Hello,
I read the new whitepaper, and it seems that the liquidity pool profit allocation logic was changed.
So the data+logic is this Medium article is no longer valid?
https://medium.com/@trade.io/new-participation-schedule-participate-in-the-liquidity-pool-from-500-trade-tokens-98bc06b269d9
And with the new logic, the minimum token we need to lock is 2500. 'The number of token locked' is to let us know what profit allocation % we have: 10% (2500 tokens locked) - 110% (25000 tokens locked), and the maximum of our contributed asset to the pool.
These locked tokens value + X amount of asset <= the maximum of our contributed asset to the pool according to our tier.
On a specific day:
(the value of my locked tokens + my contributed asset X) / total value of locked tokens and asset of the pool = my portion of profit = A%
A% * profit = the hypothesis profit = P
P * profit allocation % = actual earning of that day.
Am I understand the liquidity pool logic correctly?
I'm confused as to if the value of our tokens count at all when we locked it. For example: I buy 5000 tokens (all I have). and lock these 5000 tokens in the pool. (I don't contribute anything further to the pool. X =0) ---> from that day onward, I can earn profit based on my 5k tokens, or I can only earn profit if X>0?

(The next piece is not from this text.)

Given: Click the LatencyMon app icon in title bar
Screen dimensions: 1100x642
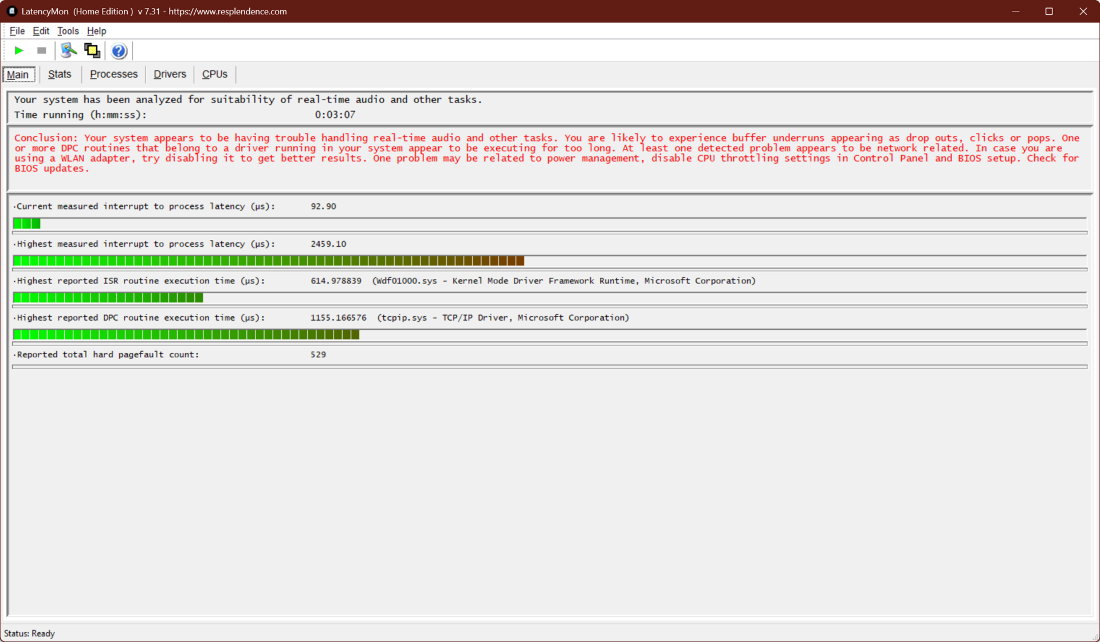Looking at the screenshot, I should (x=11, y=11).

Your example is not clear to me:
"To illustrate a sample situation using the graduated plan in the table above, let’s take the following hypothetical
situation using a 1 Trade Token = 1 USD Equivalence:
Participant A has locked 2,500 Trade Tokens and contributes with $10,000 to the pool - this means they will be
eligible for a 10% participation."
---> Does this mean participant A lock 2500 tokens and contribute a further $7500 in asset to the pool. or A lock 2500 tokens and contribute a further $10000 in asset to the pool?